5. Faites un essai routier complet
Accélérez franchement pour vérifier la montée en régime. Toute perte de puissance, fumée excessive ou hésitation doit vous alerter. Sur les BlueHDi, vérifiez que le voyant AdBlue ne s’allume pas pendant l’essai.
6. Consultez l’historique via un service spécialisé
Des services comme CarVertical vous donnent accès à l’historique kilométrique, aux accidents déclarés et aux passages en contrôle technique. C’est particulièrement utile pour les modèles avec 1.2 PureTech qui ont fait l’objet de rappels.
Quels moteurs Peugeot sont fiables ?
Tous les moteurs Peugeot ne sont pas problématiques.

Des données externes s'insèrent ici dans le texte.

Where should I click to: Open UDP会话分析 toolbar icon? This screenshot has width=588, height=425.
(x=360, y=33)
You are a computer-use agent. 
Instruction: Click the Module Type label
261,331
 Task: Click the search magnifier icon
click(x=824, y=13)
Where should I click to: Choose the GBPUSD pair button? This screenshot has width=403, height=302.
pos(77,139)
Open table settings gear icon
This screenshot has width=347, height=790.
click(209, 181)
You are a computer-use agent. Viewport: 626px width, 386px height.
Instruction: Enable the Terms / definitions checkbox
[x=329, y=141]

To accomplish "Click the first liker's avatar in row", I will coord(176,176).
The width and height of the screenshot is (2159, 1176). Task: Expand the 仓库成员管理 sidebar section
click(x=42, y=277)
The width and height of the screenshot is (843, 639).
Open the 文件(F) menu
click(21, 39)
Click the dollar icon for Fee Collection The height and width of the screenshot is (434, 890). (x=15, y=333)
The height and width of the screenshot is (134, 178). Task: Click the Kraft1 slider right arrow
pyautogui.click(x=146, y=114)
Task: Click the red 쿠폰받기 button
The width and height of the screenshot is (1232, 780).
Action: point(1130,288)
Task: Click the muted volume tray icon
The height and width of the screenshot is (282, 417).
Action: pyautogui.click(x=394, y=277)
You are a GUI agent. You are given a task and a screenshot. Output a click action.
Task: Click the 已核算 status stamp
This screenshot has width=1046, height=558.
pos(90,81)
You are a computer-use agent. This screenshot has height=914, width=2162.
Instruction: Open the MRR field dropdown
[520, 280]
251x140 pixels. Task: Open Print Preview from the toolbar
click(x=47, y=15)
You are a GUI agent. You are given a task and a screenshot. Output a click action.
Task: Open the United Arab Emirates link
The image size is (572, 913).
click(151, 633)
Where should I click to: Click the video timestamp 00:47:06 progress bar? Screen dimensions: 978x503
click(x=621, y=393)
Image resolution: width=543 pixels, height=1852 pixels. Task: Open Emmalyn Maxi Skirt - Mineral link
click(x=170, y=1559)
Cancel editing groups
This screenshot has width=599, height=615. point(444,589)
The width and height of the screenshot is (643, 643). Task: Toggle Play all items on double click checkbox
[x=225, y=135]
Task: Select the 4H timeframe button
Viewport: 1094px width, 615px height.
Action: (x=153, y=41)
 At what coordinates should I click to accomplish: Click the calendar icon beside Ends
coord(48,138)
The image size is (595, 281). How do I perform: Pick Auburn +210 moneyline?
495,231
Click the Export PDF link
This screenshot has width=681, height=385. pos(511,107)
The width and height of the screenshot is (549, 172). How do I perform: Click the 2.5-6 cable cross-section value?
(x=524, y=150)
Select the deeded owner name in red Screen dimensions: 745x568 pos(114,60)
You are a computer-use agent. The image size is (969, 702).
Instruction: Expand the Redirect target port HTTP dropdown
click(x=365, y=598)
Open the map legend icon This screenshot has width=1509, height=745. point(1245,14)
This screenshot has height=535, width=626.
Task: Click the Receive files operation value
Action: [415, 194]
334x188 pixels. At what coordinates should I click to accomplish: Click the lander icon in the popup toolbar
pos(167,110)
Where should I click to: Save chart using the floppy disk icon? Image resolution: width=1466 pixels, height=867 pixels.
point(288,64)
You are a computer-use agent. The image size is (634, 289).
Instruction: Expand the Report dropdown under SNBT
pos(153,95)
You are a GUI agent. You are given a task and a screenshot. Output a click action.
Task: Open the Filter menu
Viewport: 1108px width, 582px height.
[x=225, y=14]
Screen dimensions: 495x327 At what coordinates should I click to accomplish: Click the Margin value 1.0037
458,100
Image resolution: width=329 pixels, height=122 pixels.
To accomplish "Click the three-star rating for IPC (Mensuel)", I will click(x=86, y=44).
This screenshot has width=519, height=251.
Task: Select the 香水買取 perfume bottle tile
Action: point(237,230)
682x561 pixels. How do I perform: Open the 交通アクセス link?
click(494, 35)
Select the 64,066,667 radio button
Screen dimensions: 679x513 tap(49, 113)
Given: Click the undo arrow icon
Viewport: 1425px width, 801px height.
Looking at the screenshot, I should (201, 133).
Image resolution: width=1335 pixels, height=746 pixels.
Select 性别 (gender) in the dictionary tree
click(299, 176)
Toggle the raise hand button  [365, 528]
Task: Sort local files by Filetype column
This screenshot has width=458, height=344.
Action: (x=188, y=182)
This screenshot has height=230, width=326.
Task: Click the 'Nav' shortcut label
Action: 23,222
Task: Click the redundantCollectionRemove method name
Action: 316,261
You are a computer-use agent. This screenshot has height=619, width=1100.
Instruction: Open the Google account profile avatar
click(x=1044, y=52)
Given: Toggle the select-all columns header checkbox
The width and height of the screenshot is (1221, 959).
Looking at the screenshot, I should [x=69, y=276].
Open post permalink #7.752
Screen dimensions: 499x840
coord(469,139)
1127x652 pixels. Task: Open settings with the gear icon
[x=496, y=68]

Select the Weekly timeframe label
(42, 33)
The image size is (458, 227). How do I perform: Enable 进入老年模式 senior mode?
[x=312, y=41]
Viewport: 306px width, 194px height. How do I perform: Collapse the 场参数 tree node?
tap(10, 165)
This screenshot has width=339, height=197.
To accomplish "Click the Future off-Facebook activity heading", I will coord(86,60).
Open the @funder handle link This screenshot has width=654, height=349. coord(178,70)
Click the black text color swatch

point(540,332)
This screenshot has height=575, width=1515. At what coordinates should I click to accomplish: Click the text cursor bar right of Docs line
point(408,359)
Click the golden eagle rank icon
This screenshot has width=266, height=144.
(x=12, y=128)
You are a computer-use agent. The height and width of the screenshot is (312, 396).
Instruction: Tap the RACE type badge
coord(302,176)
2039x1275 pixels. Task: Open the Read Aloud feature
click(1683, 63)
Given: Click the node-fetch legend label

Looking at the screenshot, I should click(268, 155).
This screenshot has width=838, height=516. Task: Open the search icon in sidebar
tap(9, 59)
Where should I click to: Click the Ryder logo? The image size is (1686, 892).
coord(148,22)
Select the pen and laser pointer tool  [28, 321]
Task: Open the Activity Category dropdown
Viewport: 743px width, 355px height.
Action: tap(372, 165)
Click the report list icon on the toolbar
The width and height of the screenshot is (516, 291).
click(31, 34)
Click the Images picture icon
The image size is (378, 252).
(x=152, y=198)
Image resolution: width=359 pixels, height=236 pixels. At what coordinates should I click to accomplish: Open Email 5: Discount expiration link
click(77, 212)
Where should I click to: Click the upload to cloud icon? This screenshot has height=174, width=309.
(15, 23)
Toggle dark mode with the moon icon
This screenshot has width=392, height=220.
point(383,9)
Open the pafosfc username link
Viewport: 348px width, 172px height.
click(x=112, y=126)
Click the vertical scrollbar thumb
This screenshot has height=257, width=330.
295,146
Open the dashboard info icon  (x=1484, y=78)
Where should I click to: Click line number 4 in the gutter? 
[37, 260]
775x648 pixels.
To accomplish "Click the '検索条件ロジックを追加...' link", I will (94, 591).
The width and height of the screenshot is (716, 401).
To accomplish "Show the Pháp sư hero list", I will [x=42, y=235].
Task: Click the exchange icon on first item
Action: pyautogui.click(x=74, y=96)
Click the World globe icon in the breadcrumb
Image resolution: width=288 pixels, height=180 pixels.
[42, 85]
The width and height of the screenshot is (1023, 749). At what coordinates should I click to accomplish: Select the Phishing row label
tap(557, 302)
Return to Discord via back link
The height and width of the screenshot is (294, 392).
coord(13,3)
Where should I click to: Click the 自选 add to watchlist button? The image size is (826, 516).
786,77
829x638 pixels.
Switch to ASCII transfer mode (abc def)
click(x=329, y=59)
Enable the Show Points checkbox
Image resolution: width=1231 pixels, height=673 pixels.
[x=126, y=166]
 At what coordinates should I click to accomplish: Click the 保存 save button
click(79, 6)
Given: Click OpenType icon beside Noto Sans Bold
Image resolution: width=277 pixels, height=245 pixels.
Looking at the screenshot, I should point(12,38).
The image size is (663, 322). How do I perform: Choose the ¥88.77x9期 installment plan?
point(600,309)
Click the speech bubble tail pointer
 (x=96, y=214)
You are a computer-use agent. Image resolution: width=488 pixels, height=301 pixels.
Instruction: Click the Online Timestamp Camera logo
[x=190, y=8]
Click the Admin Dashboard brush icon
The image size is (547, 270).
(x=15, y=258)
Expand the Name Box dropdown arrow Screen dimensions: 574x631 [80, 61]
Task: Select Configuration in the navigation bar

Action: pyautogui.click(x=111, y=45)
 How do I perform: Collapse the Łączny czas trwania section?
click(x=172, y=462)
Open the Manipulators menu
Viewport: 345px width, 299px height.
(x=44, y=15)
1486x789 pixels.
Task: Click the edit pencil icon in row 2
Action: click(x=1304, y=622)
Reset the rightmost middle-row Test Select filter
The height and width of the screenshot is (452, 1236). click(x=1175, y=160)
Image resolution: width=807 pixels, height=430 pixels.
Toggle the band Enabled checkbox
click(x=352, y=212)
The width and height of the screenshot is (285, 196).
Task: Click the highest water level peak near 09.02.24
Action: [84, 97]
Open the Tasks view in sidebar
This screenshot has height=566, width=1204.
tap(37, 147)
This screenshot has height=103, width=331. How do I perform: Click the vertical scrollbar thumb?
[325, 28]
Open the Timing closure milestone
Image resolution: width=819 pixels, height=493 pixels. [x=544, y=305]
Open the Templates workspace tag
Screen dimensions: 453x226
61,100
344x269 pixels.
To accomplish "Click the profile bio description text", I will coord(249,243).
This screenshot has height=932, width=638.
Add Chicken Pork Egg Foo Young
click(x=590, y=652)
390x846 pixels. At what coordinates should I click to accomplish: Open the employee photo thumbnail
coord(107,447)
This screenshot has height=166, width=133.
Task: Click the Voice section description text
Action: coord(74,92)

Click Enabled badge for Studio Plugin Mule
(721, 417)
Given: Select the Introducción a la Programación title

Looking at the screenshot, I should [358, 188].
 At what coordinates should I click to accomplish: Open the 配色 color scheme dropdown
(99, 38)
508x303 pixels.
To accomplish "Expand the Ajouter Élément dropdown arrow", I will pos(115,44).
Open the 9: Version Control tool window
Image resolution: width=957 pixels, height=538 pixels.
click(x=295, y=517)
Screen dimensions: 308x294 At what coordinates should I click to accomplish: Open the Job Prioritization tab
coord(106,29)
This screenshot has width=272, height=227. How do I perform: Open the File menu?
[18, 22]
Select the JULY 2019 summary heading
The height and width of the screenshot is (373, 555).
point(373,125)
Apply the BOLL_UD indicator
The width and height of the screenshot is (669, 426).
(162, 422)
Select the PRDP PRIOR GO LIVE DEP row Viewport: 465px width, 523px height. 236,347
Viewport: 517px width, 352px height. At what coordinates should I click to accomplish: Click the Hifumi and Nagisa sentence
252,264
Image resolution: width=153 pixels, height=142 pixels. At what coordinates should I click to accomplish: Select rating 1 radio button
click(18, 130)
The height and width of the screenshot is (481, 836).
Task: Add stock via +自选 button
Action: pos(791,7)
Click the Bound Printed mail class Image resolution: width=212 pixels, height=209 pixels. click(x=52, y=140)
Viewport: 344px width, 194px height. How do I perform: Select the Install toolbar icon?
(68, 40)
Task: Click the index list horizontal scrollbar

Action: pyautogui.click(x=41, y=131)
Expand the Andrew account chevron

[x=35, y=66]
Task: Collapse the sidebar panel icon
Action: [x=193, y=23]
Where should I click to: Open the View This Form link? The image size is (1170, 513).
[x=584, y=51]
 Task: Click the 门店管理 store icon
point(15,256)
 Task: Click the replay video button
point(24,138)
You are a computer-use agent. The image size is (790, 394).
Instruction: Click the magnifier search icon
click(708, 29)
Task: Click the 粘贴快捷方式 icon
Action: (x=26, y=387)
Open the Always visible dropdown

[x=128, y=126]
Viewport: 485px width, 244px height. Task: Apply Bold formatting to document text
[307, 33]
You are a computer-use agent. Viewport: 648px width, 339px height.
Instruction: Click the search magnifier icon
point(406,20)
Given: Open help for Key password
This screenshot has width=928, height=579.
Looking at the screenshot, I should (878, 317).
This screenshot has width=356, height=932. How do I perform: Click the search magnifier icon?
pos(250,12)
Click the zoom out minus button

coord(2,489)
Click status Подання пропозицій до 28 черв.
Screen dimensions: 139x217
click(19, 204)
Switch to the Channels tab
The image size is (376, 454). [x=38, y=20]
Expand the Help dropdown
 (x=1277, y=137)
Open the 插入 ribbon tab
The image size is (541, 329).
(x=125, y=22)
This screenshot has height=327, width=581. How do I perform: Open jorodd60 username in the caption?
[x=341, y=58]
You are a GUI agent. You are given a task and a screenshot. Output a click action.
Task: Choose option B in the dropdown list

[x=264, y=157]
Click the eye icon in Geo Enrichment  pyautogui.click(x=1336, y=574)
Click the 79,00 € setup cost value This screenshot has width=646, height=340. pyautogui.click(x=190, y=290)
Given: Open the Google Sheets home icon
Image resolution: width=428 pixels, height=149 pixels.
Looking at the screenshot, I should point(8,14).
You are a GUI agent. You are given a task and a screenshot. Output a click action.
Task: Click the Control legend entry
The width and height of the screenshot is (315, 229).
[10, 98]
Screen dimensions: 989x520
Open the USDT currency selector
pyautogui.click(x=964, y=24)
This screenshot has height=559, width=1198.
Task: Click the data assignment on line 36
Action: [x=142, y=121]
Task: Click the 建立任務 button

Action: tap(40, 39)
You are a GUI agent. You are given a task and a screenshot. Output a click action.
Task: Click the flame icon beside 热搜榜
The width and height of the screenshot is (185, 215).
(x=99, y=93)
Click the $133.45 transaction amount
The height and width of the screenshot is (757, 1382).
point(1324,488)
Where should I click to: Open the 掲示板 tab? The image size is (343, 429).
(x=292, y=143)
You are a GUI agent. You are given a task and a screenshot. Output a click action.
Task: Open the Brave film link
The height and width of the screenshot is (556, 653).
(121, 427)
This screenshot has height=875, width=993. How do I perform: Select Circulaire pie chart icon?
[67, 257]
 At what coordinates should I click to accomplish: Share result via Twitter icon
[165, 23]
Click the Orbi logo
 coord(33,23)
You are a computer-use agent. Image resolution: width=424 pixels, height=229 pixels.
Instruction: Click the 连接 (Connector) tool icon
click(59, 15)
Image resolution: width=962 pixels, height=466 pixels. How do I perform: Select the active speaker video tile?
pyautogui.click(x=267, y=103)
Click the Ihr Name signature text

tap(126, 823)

Plusieurs blocs offrent une longévité réelle à condition d’être bien entretenus.
Le 2.0 HDi 90/110 ch est la référence absolue en diesel Peugeot. Lancé à la fin des années 1990, il équipe les 406, 307 et Partner. Sa mécanique simple est dépourvue de FAP et d’AdBlue sur les premières versions. Avec des vidanges régulières tous les 15 000 km, ce moteur dépasse facilement les 300 000 km. Les pièces sont abondantes et peu coûteuses.
Le 1.6 BlueHDi 100 ch (après 2018) combine efficacité énergétique et respect des normes Euro 6 sans sacrifier la fiabilité. Bien entretenu, il peut atteindre 250 000 km. Privilégiez les trajets sur route pour préserver le FAP.
Le 1.6 VTi atmosphérique en essence est une motorisation simple, sans turbo, qui vieillit bien. Moins puissant, il ne convient pas à tous les usages, mais sa longévité mécanique est reconnue.
Pour tout achat de Peugeot d’occasion, préférez un modèle avec un historique d’entretien complet, n’ayant pas circulé exclusivement en ville, et n’ayant subi aucune reprogrammation moteur. Un contrôle par un mécanicien indépendant avant la signature reste le meilleur investissement que vous puissiez faire.